AIM
Please answer these from the forum post about photon orbital angular momentum:
(a) What size does the post give for atoms?
(b) On what length scale does the wavefront of optical light carrying OAM change?
(c) In the edit, where is the atom assumed to be located relative to the OAM beam?

>> Start SOURCE EXTRACT

5
$\begingroup$

Just as a photon's polarization determines its spin angular momentum (or more accurately its helicity), its wavefront can carry orbital angular momentum (OAM) much like an electron in an atom.

Following this Phys.SE question, Selection rules for atomic emission: why doesn't the photon carry orbital angular momentum, it is clear that since atoms are so small (<0.1 nm), they don't really "feel" the OAM of light. This is because the wavefront of optical light carrying OAM changes on the scale of many hundreds of nanometers for optical light, much larger than the atom. Thus, the atom shouldn't really be able to tell the difference between an optical photon carrying non-zero OAM and one with zero OAM.

The logic of the above question is quite sensible in my opinion, but the issue I am having is: where does the OAM go when an atom happens to absorb a photon with non-zero OAM?

I would assume that OAM is conserved in the absorption of the photon and goes into center-of-mass atomic OAM, but is that necessarily true? And how do we reconcile the atom's photon-acquired OAM with the fact that the field is locally identical to an ordinary photon with zero OAM on the length-scale of atoms?

Edit: I want to emphasize that I am only considering optical (visible) light, which is much larger in wavelength than the atom. Additionally, I am thinking of the general case of an atom not located precisely in the central vortex of the OAM beam, but on one of its side lobes.

>> End SOURCE EXTRACT
>> Start INFORMATION SHOWN

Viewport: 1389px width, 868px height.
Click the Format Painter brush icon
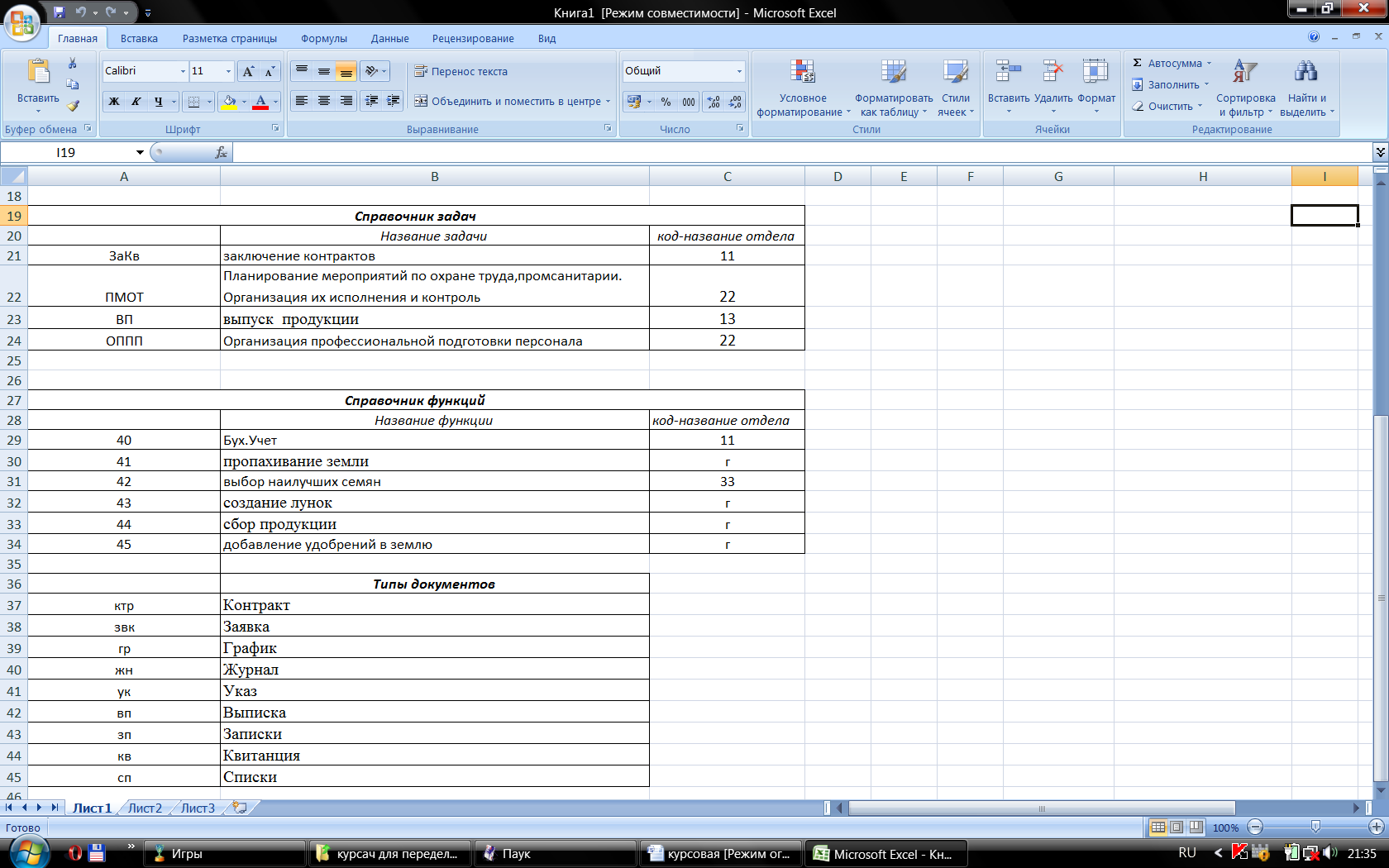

>> End INFORMATION SHOWN

EXERCISE SOLUTION
(a) Less than 0.1 nm.
(b) Many hundreds of nanometers.
(c) Not precisely in the central vortex of the beam, but on one of its side lobes.